А ты откуда это знаешь? — спросил он строго.
— Да уж знаю, раз говорю.
Гм! Оракул нашелся! Что же он, сын-то, чужих только пятнает? Своих милует?
— Наверно, он не глупее нас с тобой, дорогой Петр Васильич. Знает, когда ходят по грибы, а когда по ягоду. Тронь-ка их сейчас, своих-то, — его ведь опознают. От тебя и потрохов не останется. Как мыслишь?
Цепкие зеленоватые глаза у Абанкина загорелись:
— Ну-ну, еще что?
Раздался близкий придушенно-хриплый гудок паровоза, и тут же защелкали и загромыхали колеса. В окно видно было, как мимо телеграфного столба замелькали вагоны: к вокзалу со стороны Панфилово подходил товарный состав с кучкой людей на площадках. Власыч, нескладный и худой, как щепка, торопливо встал из-за стола.
Прошу прощения, Петро Васильич, на минуту покину тебя, — сказал он, надевая на облезлую голову кепку, — у меня… дела сейчас. Все равно тебе ночевать тут, успеем еще…
Абанкин, оставшись один, долго сидел, посматривая в окно на суетившихся у поезда людей. Потом он еще раз склонился над воззванием. Взгляд его задержался на полустертых у сгиба словах: «искренне и честно…» «Гм! Искренне и честно! И на бумаге-то честность застыдилась, глаза закрыла». Свернул листы по прежним сгибам, спрятал их в карман и поднялся.

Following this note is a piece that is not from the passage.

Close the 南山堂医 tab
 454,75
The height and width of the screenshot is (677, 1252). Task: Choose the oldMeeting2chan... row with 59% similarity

На кухне у непомерно полнотелой хозяйки, которая, видно, постаралась растолстеть и за себя и за мужа, он попросил шильницу — порвались-де вожжи дорогой, зашел под навес, где на дрожках лежала сбруя, и, подпоров у хомута полсть, засунув под него воззвания, снова так же зашил, а свежие стежки замуслил рукой, затер их смесью дегтя и пыли. Затем он вернул хозяйке шильницу, огладил бороду перед ореховым во всю стену трюмо и, в ожидании Власыча, зашагал к вокзалу.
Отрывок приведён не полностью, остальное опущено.